Entries taken from a collection:
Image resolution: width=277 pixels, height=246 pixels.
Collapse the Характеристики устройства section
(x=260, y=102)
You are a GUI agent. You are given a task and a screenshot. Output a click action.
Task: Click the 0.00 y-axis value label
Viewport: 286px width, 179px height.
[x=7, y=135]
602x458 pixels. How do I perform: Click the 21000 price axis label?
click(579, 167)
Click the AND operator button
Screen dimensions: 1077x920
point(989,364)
--
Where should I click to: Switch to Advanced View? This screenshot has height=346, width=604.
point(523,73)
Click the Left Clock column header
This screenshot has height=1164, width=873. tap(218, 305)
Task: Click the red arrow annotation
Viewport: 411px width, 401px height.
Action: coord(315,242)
--
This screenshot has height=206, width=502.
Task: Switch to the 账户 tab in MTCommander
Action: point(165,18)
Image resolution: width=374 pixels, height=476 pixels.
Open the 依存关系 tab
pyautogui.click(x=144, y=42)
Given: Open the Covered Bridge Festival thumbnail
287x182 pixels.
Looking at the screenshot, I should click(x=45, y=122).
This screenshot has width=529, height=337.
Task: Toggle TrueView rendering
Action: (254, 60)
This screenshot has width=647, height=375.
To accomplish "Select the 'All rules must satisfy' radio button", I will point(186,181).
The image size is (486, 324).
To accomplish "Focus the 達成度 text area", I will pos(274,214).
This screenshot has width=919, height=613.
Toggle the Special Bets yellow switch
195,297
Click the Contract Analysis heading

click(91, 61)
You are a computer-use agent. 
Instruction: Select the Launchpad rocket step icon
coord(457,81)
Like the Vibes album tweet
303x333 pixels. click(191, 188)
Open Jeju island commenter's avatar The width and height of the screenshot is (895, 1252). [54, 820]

● **PROBLEM DESCRIPTION**: In the records, locate each line holding the string "resolution" and copy it.

● **THE COMPLETED TASK**:
Image resolution: width=277 pixels, height=246 pixels.
Image resolution: width=374 pixels, height=476 pixels.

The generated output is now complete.